[RECORD EXCERPTS Boundary: Start]

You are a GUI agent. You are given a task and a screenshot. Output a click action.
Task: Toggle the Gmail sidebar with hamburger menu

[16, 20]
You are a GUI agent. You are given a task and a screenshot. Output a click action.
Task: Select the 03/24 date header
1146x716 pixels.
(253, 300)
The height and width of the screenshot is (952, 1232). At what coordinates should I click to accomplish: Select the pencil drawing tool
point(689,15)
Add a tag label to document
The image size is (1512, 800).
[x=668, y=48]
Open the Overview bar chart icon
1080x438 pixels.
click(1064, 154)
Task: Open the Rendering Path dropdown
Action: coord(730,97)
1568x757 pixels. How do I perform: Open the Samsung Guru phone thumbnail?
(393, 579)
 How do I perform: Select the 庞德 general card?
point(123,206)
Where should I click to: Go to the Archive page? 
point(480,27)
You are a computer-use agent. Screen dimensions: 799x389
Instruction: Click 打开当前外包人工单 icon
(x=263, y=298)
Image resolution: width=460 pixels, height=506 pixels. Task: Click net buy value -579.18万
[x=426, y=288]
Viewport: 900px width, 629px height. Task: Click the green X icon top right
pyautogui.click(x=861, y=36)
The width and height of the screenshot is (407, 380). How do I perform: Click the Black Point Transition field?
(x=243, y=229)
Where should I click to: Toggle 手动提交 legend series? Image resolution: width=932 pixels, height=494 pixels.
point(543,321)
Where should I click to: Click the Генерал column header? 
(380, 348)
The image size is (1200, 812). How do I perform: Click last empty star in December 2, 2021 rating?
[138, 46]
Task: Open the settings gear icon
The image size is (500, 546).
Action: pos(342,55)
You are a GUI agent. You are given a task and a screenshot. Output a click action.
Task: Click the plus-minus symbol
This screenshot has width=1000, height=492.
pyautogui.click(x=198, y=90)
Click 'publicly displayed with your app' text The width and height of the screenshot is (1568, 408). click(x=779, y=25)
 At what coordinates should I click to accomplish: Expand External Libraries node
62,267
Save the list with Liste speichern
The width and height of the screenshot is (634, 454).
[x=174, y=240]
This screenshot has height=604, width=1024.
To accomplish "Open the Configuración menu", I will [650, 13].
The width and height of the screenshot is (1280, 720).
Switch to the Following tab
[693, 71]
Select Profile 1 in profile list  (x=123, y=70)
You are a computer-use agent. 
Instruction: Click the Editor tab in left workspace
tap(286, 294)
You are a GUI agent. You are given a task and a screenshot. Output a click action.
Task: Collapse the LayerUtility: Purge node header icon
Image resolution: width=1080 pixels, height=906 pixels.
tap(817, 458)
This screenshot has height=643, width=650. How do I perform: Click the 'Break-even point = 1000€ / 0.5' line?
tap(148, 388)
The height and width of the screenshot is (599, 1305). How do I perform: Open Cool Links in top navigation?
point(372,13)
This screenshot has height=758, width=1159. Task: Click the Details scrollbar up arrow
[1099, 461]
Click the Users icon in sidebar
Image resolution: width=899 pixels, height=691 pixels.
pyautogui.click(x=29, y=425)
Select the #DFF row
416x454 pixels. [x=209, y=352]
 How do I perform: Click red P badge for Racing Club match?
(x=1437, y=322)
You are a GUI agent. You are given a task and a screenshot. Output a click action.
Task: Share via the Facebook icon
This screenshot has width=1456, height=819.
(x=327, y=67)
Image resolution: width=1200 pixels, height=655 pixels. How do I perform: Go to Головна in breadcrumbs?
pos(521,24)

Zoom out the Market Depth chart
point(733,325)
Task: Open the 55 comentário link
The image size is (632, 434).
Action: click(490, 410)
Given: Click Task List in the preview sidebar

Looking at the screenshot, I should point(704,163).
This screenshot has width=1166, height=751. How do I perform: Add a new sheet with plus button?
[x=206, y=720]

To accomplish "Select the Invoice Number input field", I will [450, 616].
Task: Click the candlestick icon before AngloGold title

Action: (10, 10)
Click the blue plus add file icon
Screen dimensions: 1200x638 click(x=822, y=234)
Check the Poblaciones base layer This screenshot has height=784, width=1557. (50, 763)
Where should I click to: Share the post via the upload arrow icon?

[RECORD EXCERPTS Boundary: End]

Gather each line of the listing containing the word "will" and show it.

To accomplish "Open the Configuración menu", I will [650, 13].
To accomplish "Select the Invoice Number input field", I will [450, 616].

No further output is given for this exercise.